Closed FrikFry closed 13 years ago
WickedShell
commented
13 years ago Yeah, that makes sense. I'll make that a option that can be disableded or not.
Not sure if we want them to be see even what the default visitor can see... Might turn visitor to be able to see nothing by default and let site admin add privliedges.
FrikFry
commented
13 years ago Whatever works for you.
That's probably a good idea. Just checked what visitor actually has access to and that seems like a bit much.
Thanks for the quick response.
WickedShell
commented
13 years ago Yeah, college is really screwing with my time, I picked this up over spring break and forgot how much classes eat time wise.
The viewing clients isn't to bad, because they are denied access to seing the entire GUID, but I'm not sure we want a genric visitor to be able to view IP's, names, and a listing of all the admins and they're aliases...
FrikFry
commented
13 years ago I feel ya on the time thing. I'm an IT major myself, so I have a bit of an idea of what you must be dealing with.
It would probably be sufficient to simply yank access to everything but the public ban list. A random visitor to the site doesn't need that much.
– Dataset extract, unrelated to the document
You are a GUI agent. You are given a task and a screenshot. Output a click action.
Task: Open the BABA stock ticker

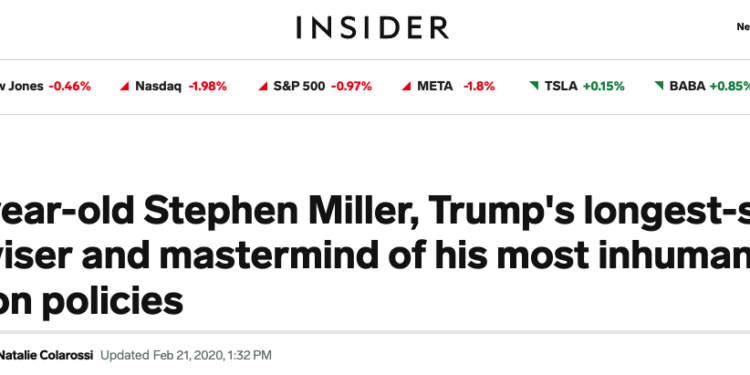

EDIT: I really must question the reason for a comment and close button...
WickedShell
commented
13 years ago LOL! Yeah, comment should be left button, comment and close right. I think you can only close things you open though. Or can you close any out of curiosity?
FrikFry
commented
13 years ago You're right, you can only close things you open.
FrikFry
commented
13 years ago It might be a good idea to add some more permissions, like a clientdetails permission.
WickedShell
commented
13 years ago When you say that, do you mean let visitor's view clientdetails, or allow finer control for what people can do in client details?
FrikFry
commented
13 years ago we would change the auth name on the clientdetails.php to clientdetails, and then give all groups but visitor access to that permission. I just tested it out by manualing adding the permission to ech_permissions table and changing the php of clientdetails.php and it works fine. Visitors get permission errors when they try to access clientdetails pages but they can still access the client listings.
FrikFry
commented
13 years ago Just curious about whether or not this had been implemented yet?
WickedShell
commented
13 years ago sorry, I've been swamped recently, and when I've been working on this I've been attempting to chase down the bug with hack detected on clients page. I'll bump this back up the list next time I get to work on it. This shouldn't be too hard to do, I just need to get the time. Sorry.
FrikFry
commented
13 years ago Don't worry about it.
WickedShell
commented
13 years ago Users can now self register. This was actually much easier to implement then I thought it would be. Caveat's it may be disabllded but it must be disablded through the database directly for now, as the settings gui is out of date. (This is next on my list) this added a row to the config table as well. :/
A user who self registers will have guest/visitor permissions which default to being only able to login to echelon, not to see anything. Yes self registration still traks email addresses like everything else, and it must be well formed, but it is not dependent on any email confirmation.
I think that it would be useful if the register page allowed users to enter the emails and generate their own user accounts. These accounts would have a default access level of visitor and then a site admin could then set their proper access level. It just seems strange to me to require that the site admin get users' emails and then create the account for them.